Modeling themselves after British activist groups such as Extinction Rebellion and others elsewhere who have used similar tactics, activists from Italy’s Ultima Generazione (Last Generation) climate crisis action group glued themselves to the Laocoön group of statuary, one of the Vatican Museum’s most famous statues, holding up a placard saying “no gas and no coal”.
Laocoön, one of the most famous sculptures of Greek and Roman antiquity, shows the Trojan priest and his two sons being killed by sea snakes sent by Poseidon after vainly trying to warn them about the Greek’s Trojan Horse ruse.
Ultima Generazione said in a statement, “Like Laocoön, scientists and activists are witnesses trying to warn those around them of the consequences that today’s actions will have on the future. Like Laocoön, scientists and activists are not being listened to or, even worse, they are being silenced by the political world, which is more interested in defending the privileges of a minority than proving for the good of the community”.
Laura, one of the two activists who glued themselves to the statue, said, “In our movement there are parents, there are children, united by the will to push the world of politics to make the right choices to curb climate change before it is too late”.

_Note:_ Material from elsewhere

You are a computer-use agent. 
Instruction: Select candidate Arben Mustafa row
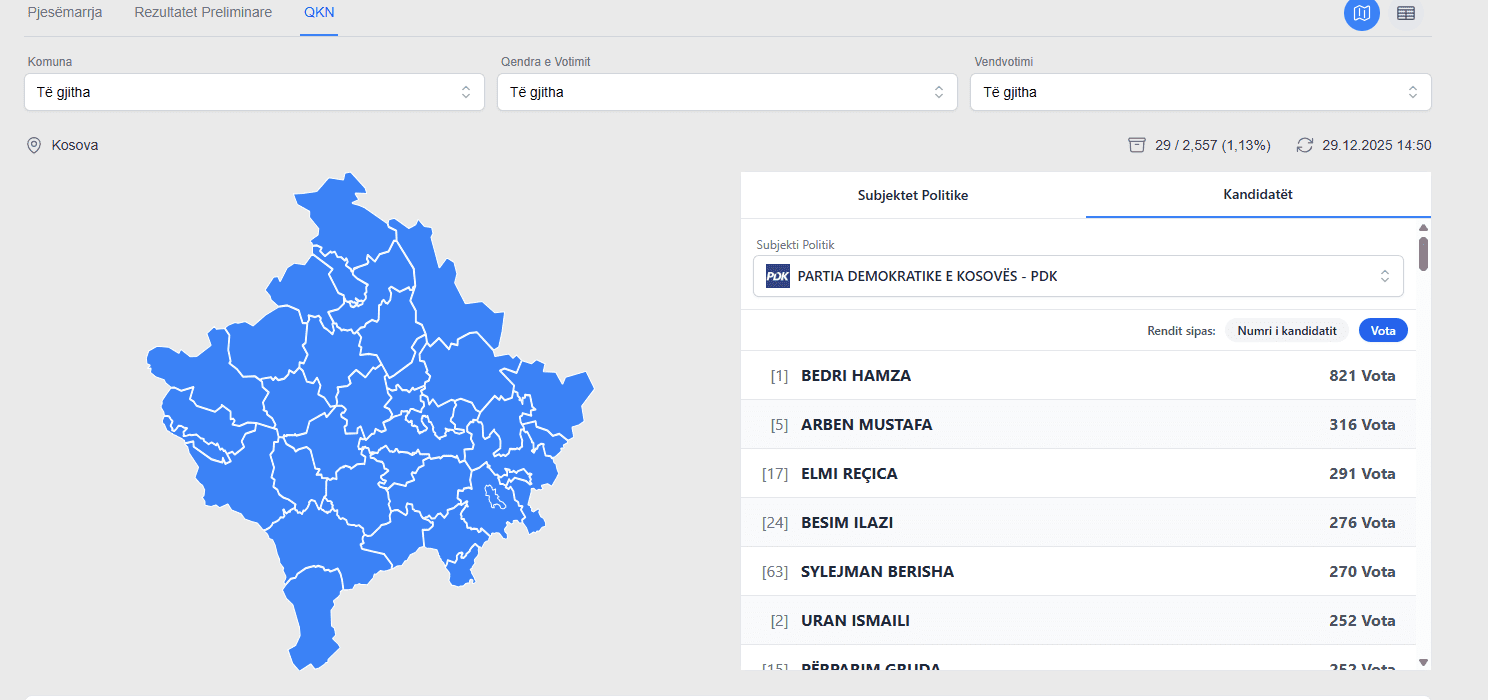point(1078,425)
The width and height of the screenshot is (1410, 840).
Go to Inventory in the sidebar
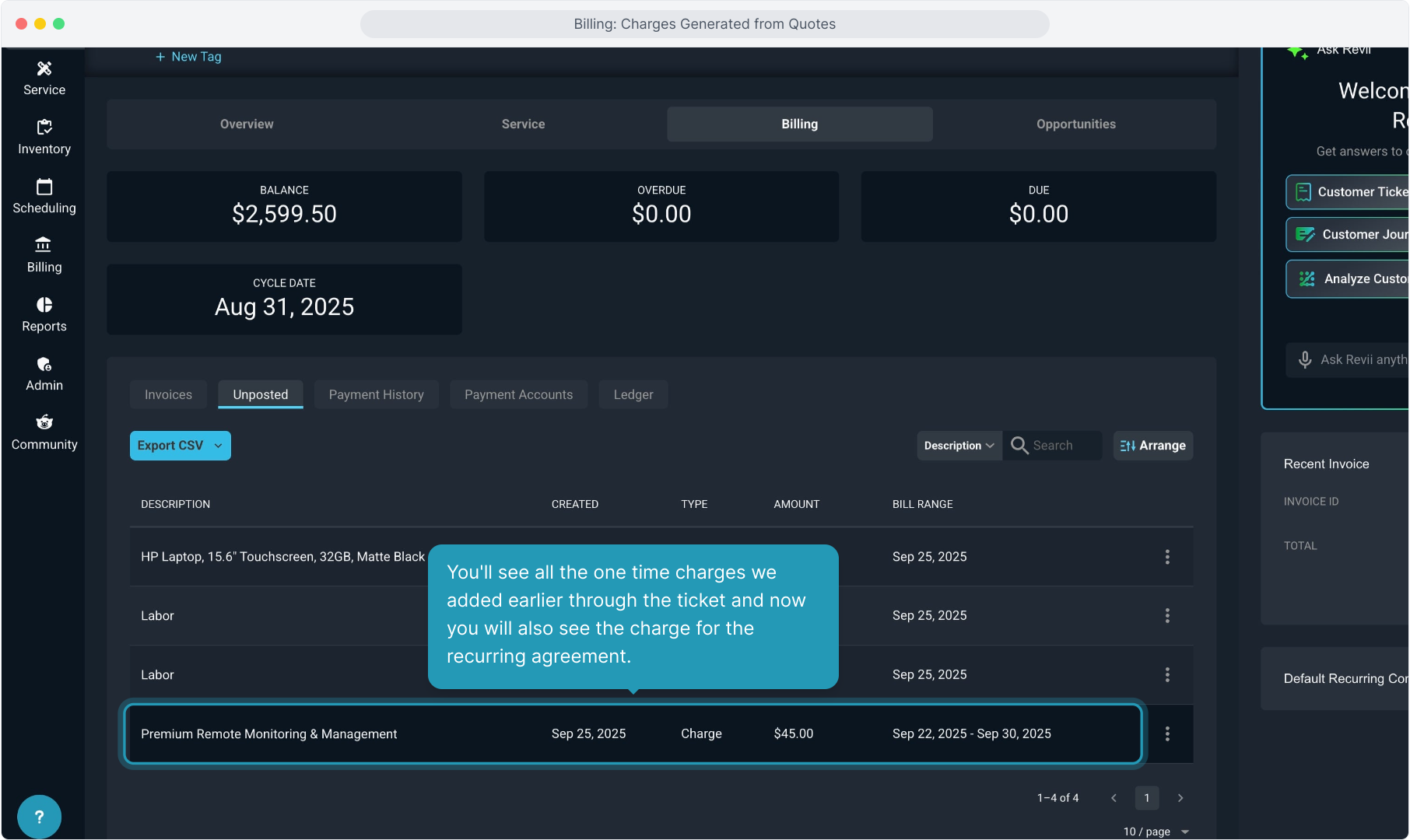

The statue of Laocoön and His Sons, was excavated in Rome in 1506 and placed on public display in the Vatican Museums, where it remains. It is very likely the same statue that was praised in the highest terms by the main Roman writer on art, Pliny the Elder. The figures are near life-size, showing the Trojan priest Laocoön and his sons Antiphantes and Thymbraeus being attacked by sea serpents. The group has been called “the prototypical icon of human agony” in Western art.